_Data listing_
"""
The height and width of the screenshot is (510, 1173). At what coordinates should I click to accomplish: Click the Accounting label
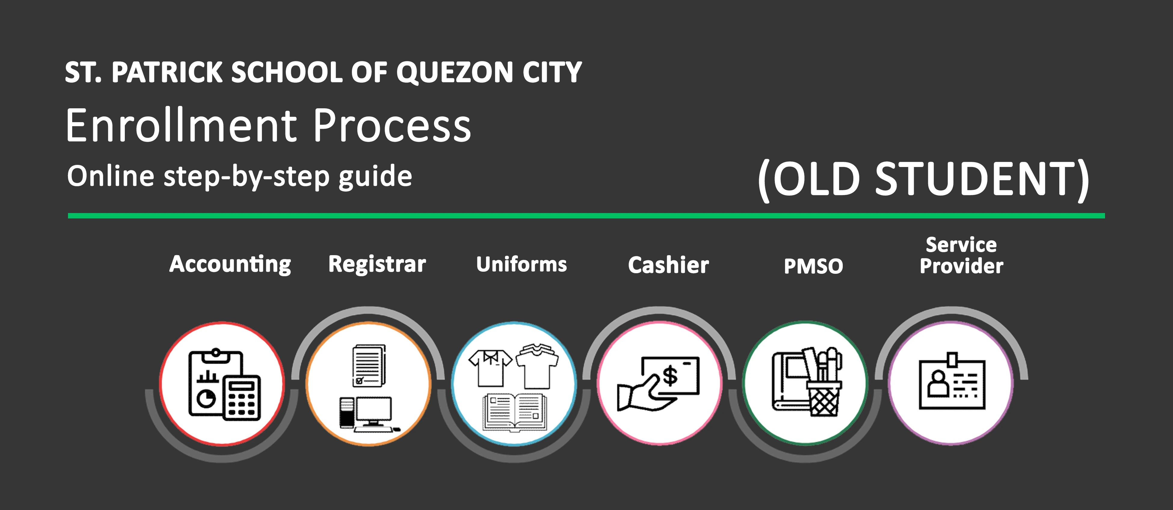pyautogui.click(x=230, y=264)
"""
"""
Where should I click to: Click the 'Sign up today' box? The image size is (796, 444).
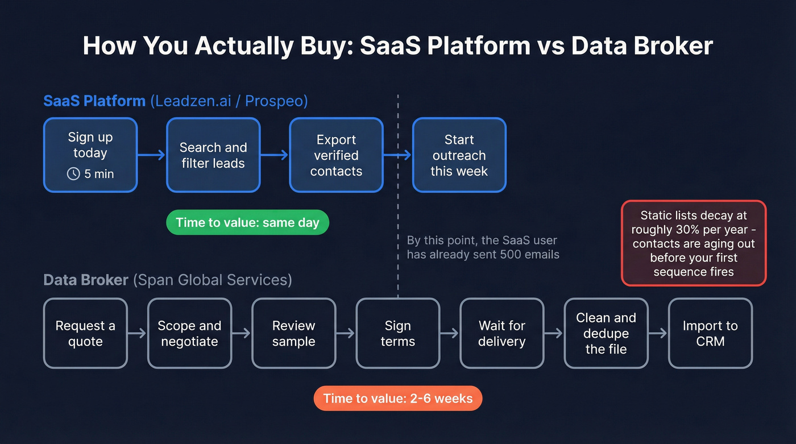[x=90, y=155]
"""
"""
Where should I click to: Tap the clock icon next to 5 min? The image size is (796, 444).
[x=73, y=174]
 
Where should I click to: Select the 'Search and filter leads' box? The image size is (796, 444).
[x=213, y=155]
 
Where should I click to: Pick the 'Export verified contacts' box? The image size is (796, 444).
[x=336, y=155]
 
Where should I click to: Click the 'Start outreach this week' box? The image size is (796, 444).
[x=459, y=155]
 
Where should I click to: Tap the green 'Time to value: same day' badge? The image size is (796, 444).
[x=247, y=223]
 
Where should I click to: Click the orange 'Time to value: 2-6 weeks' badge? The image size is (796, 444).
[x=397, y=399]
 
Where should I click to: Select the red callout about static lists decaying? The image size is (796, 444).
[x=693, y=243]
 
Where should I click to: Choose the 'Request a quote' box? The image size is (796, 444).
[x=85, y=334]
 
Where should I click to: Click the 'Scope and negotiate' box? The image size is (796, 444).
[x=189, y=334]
"""
Reproduce the entries verbatim, beginning at the line that contains "Where should I click to: Tap the green" and stopping after the line that contains "[x=189, y=334]".

Where should I click to: Tap the green 'Time to value: same day' badge? The image size is (796, 444).
[x=247, y=223]
 
Where should I click to: Click the orange 'Time to value: 2-6 weeks' badge? The image size is (796, 444).
[x=397, y=399]
 
Where should I click to: Select the red callout about static lists decaying? The image size is (796, 444).
[x=693, y=243]
 
Where should I click to: Choose the 'Request a quote' box? The image size is (796, 444).
[x=85, y=334]
 
Where should I click to: Click the 'Scope and negotiate' box? The image size is (796, 444).
[x=189, y=334]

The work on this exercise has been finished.